As autumn really takes hold here in the southern hemisphere, my stock standard response is complete denial. No, winter is not coming. No, it’s not going to get cold. No, no, no. Winter is simply not my favourite season, and so I like to be all mature about it and just bury my head in the sand (preferably on a warm, tropical island).
I’m also really aware that, here in New Zealand at least, it’s that that time of year when workloads tend to start increasing and any New Year resolutions around having more work-life balance or less stress can start flying out the window. Added to this, as daylight savings ends and the days get shorter we can also tend to become less active and get less sun. Not a good recipe for winter wellness. This is a time to be intentional about looking after your wellbeing so that as you go into winter, you’re on the front foot.
For many of us, when we’re working hard and achieving great things, it’s often our health that takes a hit, but why not consider that you could not only do well, but be well too? Striking this balance between wellness and performance means we’re working in a sustainable way (ie. the wheels don’t start coming off!) and we’re usually happier and more satisfied because we’re not sacrificing one thing for another.
So how do you stay on the front foot and keep the balance?
Nip stress in the bud
First and foremost, try to catch any ‘stressy’ moments as soon as you can and take a moment to de-stress the body. The simplest way to do this is to take several long, slow breaths in through your nose and out through your mouth. Put your hand on your stomach to help guide the breath so that you are breathing from your belly rather than high in your chest, which tends to happen if you’re stressed, rushing or overwhelmed. Take as many breaths as you need to (3-5 or more) until you feel your body settling.
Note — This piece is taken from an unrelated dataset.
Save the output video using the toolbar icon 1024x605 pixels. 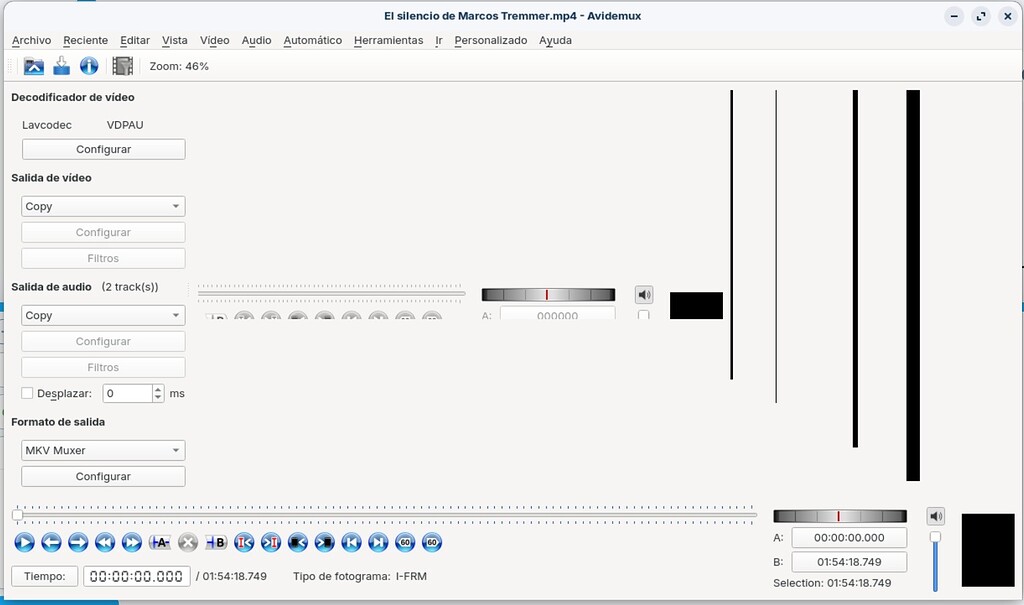(60, 65)
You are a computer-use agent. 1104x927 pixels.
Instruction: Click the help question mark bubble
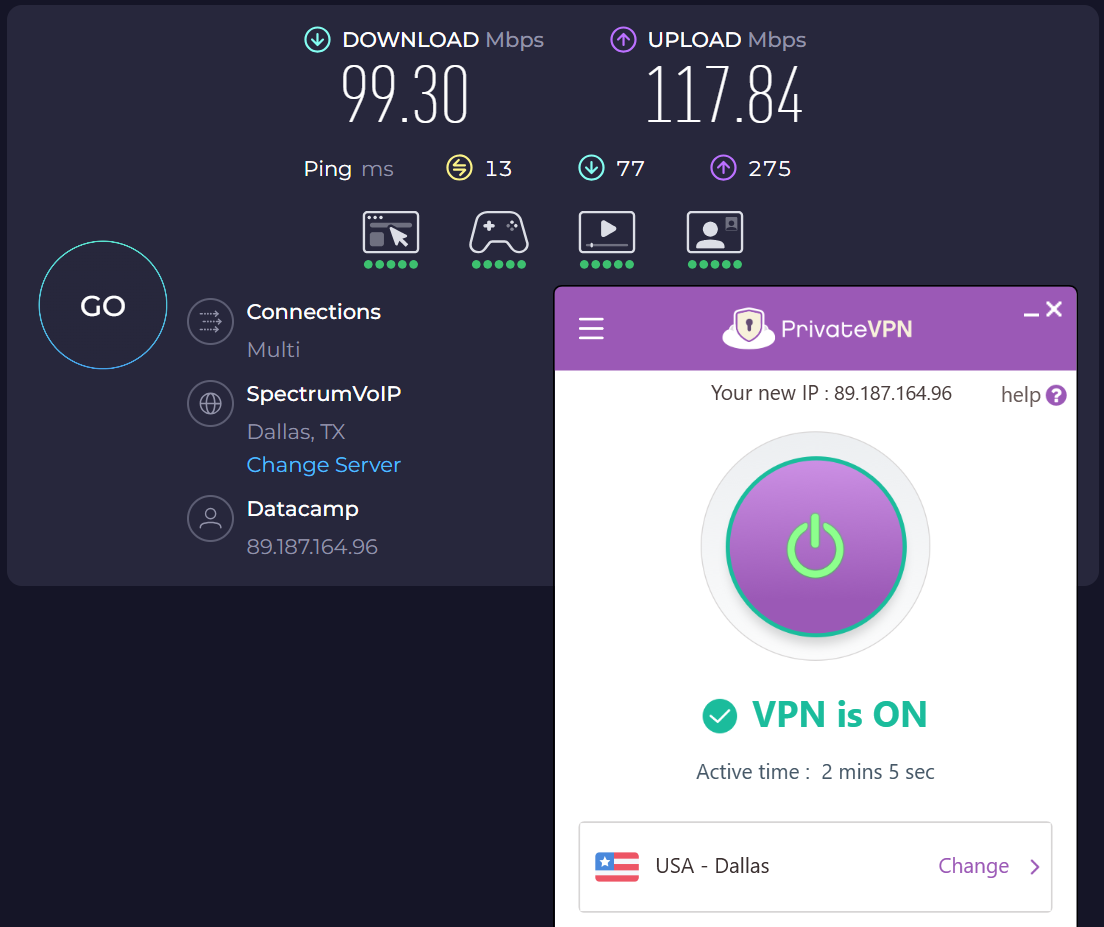[x=1059, y=394]
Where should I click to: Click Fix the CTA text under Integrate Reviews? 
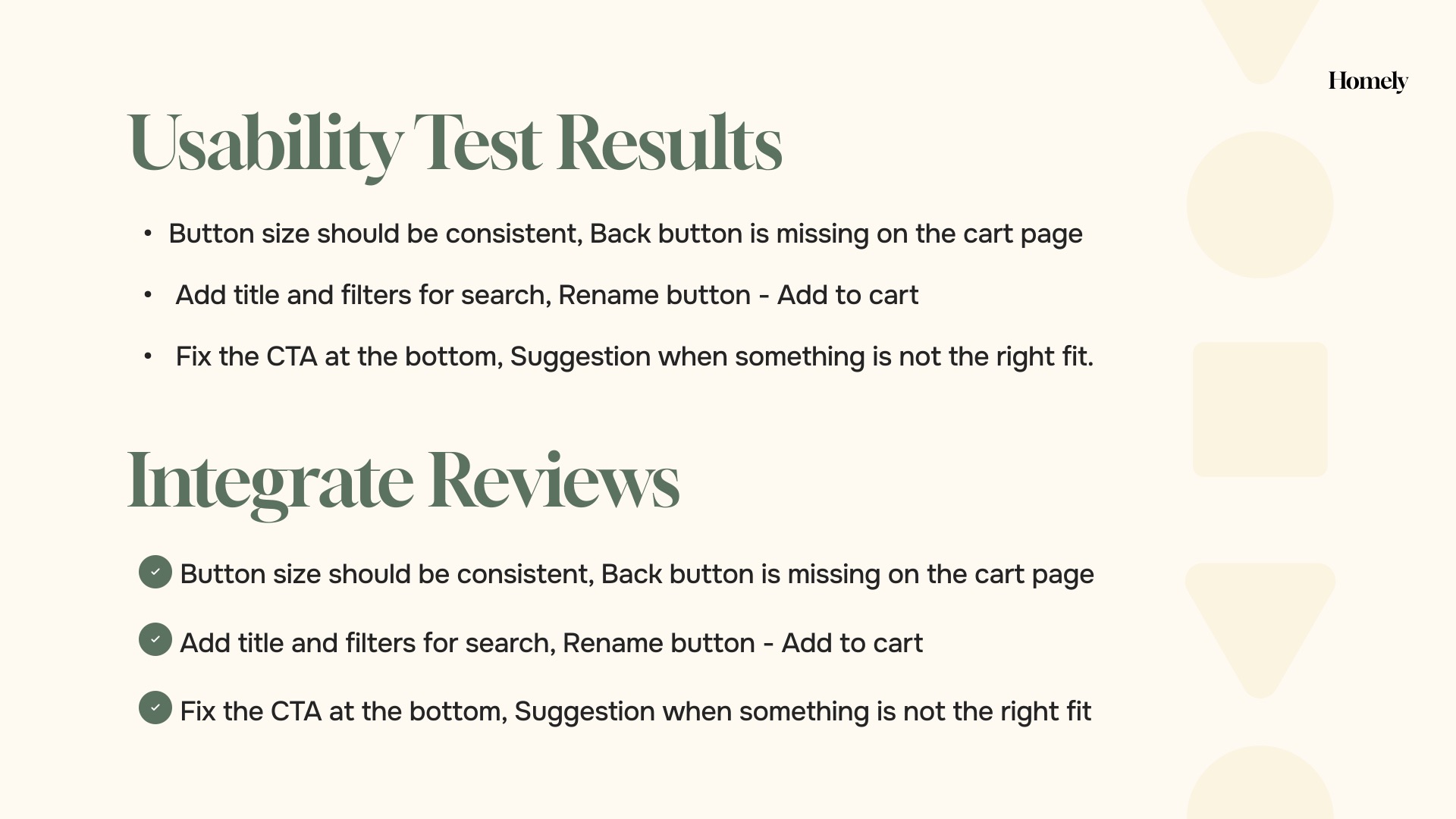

Even though you may not feel like you have time to stop and do this, it’s so worth taking a couple of minutes to get back into equilibrium. The moment you start to feel stressed (usually activating the fight-flight system in the body) your mental clarity and ability to think creatively decrease. That means, the sooner you can calm the body down, the sooner you’ll think clearer and tap back into your naturally occurring brilliance.
Get outside and move for your winter wellness
Even if you only have time for a 20 minute walk at lunchtime or after work, it’s worth doing. This helps the body process any stress hormones that have collected over the day, loosen muscles and activate endorphins – all of which help us to feel better and sleep better. Getting some sun is also very important for our mood as it helps us absorb vitamin D, and well, feel alive. Eat your lunch outside whenever you can. Just 15 minutes can make a difference – and your whole mind and body will respond well to being away from your computer screen for a time. You could go all-out and leave your phone or other devices behind too!
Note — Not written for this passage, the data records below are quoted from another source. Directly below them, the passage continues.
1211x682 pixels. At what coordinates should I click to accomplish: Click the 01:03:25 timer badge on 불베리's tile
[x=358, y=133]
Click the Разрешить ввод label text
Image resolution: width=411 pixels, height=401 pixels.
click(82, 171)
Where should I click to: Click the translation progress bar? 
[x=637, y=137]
Don’t break the 60-Second Rule
One of the quickest ways to trigger stress is to aim to do more than there is time for – thus breaking the ’60-Second Rule’. The 60-Second Rule says: sixty seconds of activity can fit into 60 seconds. Likewise, sixty minutes of activity fits into sixty minutes. The moment we try to cheat the clock and jam more into our day than is possible we can start to feel stressed – often in a subtle, under the radar kind of way. That’s because our body’s innate intelligence which runs our own internal rhythms, also understands the dynamics of time. So when we start on a task at 10am, with a vast to-do list stretching out in front of us we’ll sometimes feel that undercurrent of pressure – even when we’re concentrating on the activity at hand. Your unconscious mind, your innate intelligence knows the to-do list is not doable. When you stop for a few minutes, revise the plan to make it do-able, and then go again, you’ll find your body is calmer, you’re more focused, get more done, and have more energy at the end of the day.
The reality is that stress is the biggest barrier to high performance and health at work, and the only person who can lower your stress levels is you. Regardless of the external circumstances we each face day to day, we always have the choice to change our internal response and think or feel differently. How would you feel at the end of the year having been decidedly less stressed over the previous six months?